Last week we learned about how to operate the rudder of a sailing boat as well as how to place the ballast in your boat. If you did not, well go back to issue number 16 and do so.
Today I want to touch on something which I enjoyed tremendously when I was a kid and my dad would take me sailing all the way to his fish traps and lobster pats. I am referring to the art of “guindolear” or using human ballast when it is very windy.
My dad used to hoist the sail and asked me whether I wanted to sit at the stern and handle the rudder or go up to the mast and act as a human ballast. Just in case you are not familiar with boat terms, the mast is the long pole where the sail is attached to and hoisted. Anyway, I always used to pick the rudder first because it made me feel like a captain or the person in charge. My dad would release his hook and bait into the sea and take charge of trolling, or if a bit tired, he would lie on the deck to take a short nap.
I would hold on to the ropes of the rudder and direct the boat, La Anita, straight to the village or at times sailed towards the reef, where trolling was better and a barracuda was guaranteed. There was only one danger spot, which I had to learn and that was a coral patch that was quite high and where the boat would crash. That patch was located between the cut and the beach right in front of “La Ensenada” more or less in front of Banyan Bay.
Sailing by the cut or channel was also fun because there were large schools of barracuda and I enjoyed the moment of pulling in a large thirty or forty pound barracuda. I also enjoyed the barracuda steaks, and don’t ask about the barracuda row or spawn. That was my favorite either fried as it was or scrambled with some eggs. Men, that was a delicacy. Yes, all of this was part of sailing because trolling is the number one sport in a sailing boat.

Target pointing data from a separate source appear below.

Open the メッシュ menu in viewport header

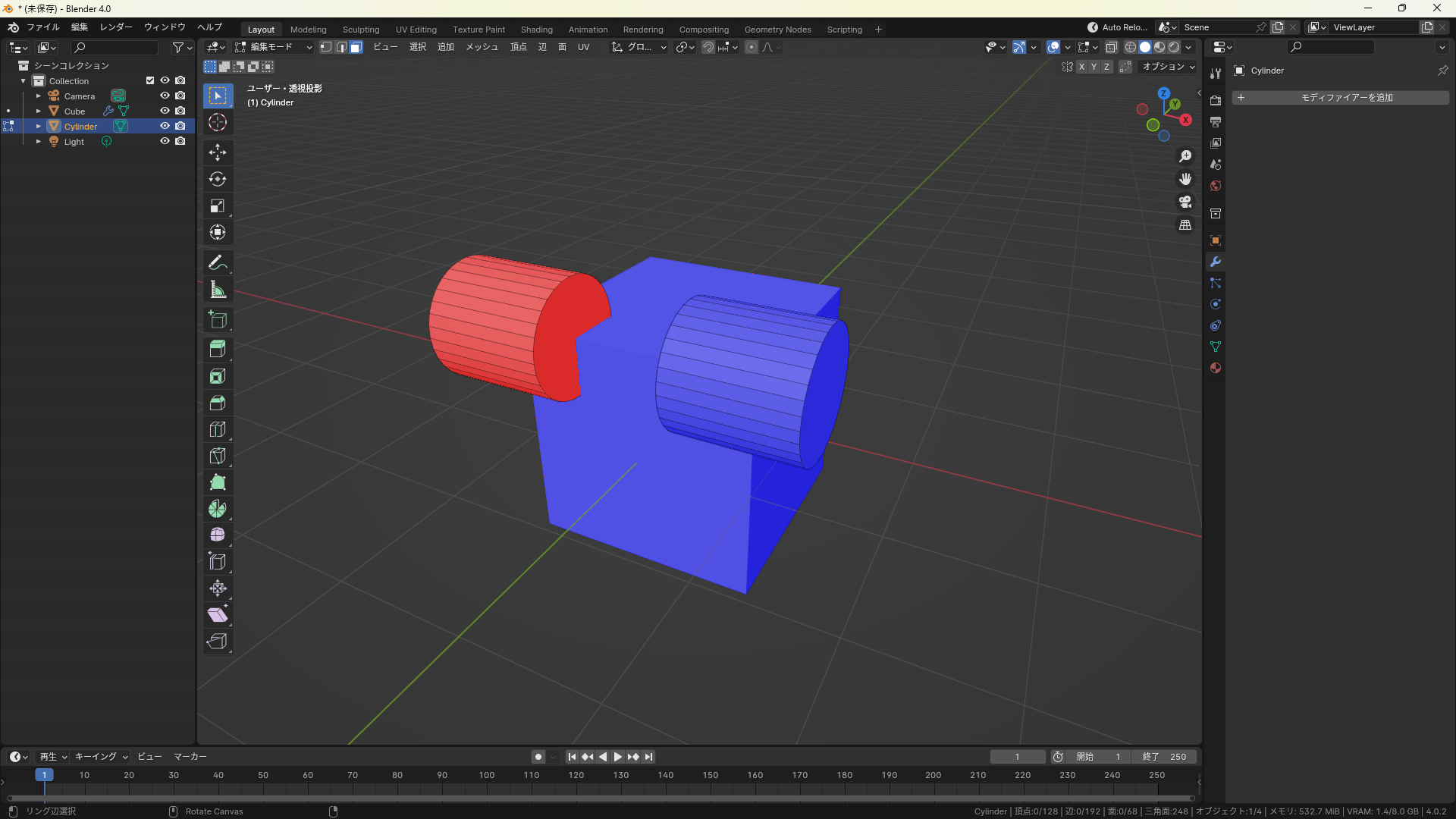(481, 47)
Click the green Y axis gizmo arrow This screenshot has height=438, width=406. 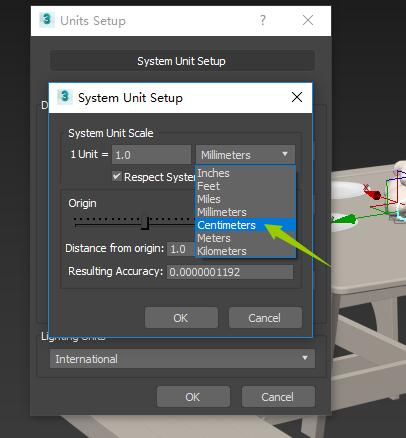pos(344,219)
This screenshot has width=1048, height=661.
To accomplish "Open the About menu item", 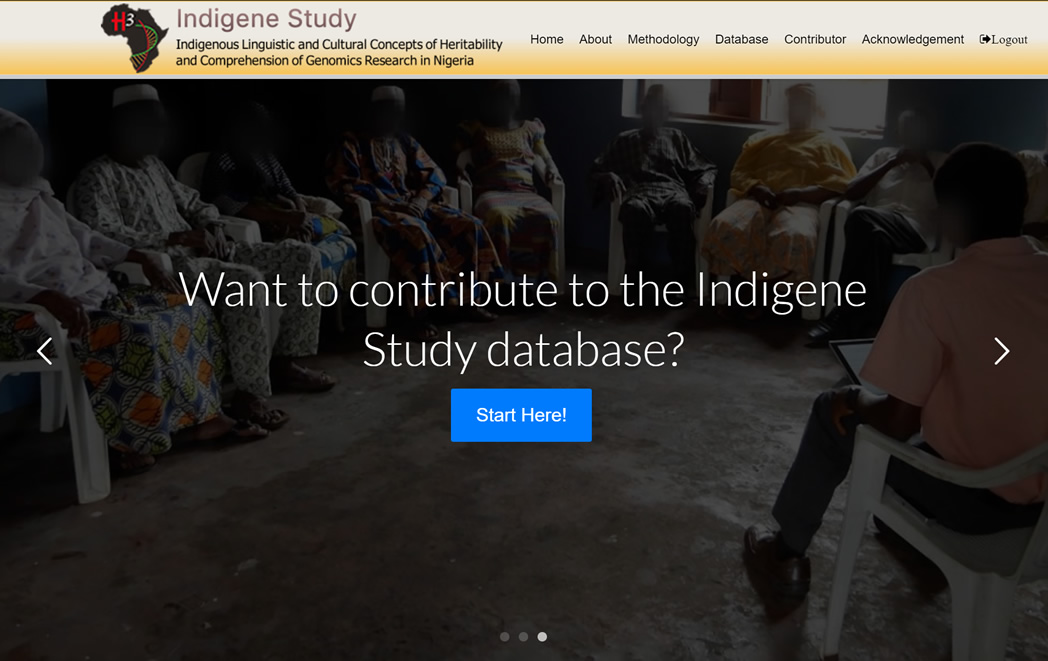I will tap(595, 39).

Now when the wind was blowing strongly, it was necessary to use the human ballast, which I spoke about, or “guindolear”. This was simple. A double rope was tied to the mast and you would sit on the rope with your body extending as far out on the side of the boat.
This extra weight helped to bring the boat back to a more or less straight position or prevent it from leaning dangerously to one side. The fun of acting as the human ballast was that you felt out of the boat and over the sea. The waves would get you wet and that was fun too. The role of “guindolear” was reserved only for the big and strong men, so if my dad asked me to act as the human ballast, I felt important, real big and strong. Actually it was not strength that was needed, but weight.
So next time you go sailing you can ask the captain to either let you handle the rudder or be the human ballast. Both give you a sense of importance. You are not just sitting down. You are an important part of the crew. This was indeed part of the fun of growing up in the 1950’s when every dad had a sailing boat, and no dad had a motor. So it was sailing time twenty five years ago.